━━━ Excerpt to read ━━━
Command-line options

Usage:

starparser --i input.star [options]

Input

• --i filename : Input star file.

• --f filename : The name of another file to get information from, if necessary.

Modifying

• --operate column-name[operator]value : Perform operation on all values of a column. The argument to pass is column[operator]value (without the brackets and without any spaces); operators include "*", "/", "+", and "-" (e.g. _rlnHelicalTrackLength*0.25). The result is written to a new star file (default output.star, or specified with --o). If your terminal throws an error, try surrounding the argument with quotations (e.g. "_rlnHelicalTrackLength*0.25").

• --operate_columns column1[operator]column2=newcolumn : Perform operation between two columns and output to a new column. The argument to pass is column1[operator]column2=newcolumn (without the brackets and without any spaces); operators include "*", "/", "+", and "-" (e.g. _rlnCoordinateX+_rlnOriginX=_rlnShiftedX). If your terminal throws an error, try surrounding the argument with quotations (e.g. "_rlnCoordinateX+_rlnOriginX=_rlnShiftedX").

• --delete_column column-name(s) : Delete column, renumber headers, and output to a new star file (default output.star, or specified with --o). E.g. _rlnMicrographName. To enter multiple columns, separate them with a slash: _rlnMicrographName/_rlnCoordinateX. Note that "relion_star_handler --remove_column" also does this.
━━━ Listed records ━━━
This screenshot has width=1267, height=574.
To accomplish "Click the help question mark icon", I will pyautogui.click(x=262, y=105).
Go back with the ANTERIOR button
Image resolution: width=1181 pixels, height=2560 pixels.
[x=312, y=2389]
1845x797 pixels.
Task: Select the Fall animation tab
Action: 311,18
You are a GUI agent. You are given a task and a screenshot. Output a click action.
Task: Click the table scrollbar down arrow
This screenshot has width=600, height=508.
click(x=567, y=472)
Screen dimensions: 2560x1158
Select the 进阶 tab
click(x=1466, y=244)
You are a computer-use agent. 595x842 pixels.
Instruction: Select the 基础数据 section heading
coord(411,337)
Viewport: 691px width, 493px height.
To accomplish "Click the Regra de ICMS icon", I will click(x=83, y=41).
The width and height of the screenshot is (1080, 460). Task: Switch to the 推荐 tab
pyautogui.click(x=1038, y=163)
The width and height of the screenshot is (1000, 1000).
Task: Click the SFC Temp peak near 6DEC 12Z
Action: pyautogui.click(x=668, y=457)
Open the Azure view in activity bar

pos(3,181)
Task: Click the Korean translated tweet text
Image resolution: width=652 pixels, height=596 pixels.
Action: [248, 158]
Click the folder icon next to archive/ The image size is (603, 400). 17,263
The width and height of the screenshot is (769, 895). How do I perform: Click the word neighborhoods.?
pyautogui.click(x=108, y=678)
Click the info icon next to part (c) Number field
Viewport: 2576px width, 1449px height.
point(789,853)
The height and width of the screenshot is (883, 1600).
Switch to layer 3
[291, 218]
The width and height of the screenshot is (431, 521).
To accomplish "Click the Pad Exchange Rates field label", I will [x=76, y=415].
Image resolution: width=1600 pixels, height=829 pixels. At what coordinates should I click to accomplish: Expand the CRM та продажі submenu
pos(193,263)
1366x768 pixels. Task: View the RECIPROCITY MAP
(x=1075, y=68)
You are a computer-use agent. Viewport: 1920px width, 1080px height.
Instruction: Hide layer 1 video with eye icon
━━━
- Exercises to complete:
- A) Answer these from the command-line options excerpt:
(i) What is the default output file for --operate?
(ii) What character separates multiple column names given to --delete_column?
(iii) What is the file passed with --f for?
- B) Why does the command-line options excerpt suggest putting quotation marks around the argument to --operate? Answer in one to three sentences.
- C) Extract everything from "Command-line options" down to "from, if necessary." in the command-line options excerpt.
These lines have no connection to the command-line options excerpt.

- Results by task:
- A)
(i) output.star
(ii) A slash
(iii) To get information from another file, if necessary

- B) The quotation marks are a fix for when your terminal throws an error on the argument. The excerpt's example is "_rlnHelicalTrackLength*0.25".

- C)
Command-line options

Usage:

starparser --i input.star [options]

Input

• --i filename : Input star file.

• --f filename : The name of another file to get information from, if necessary.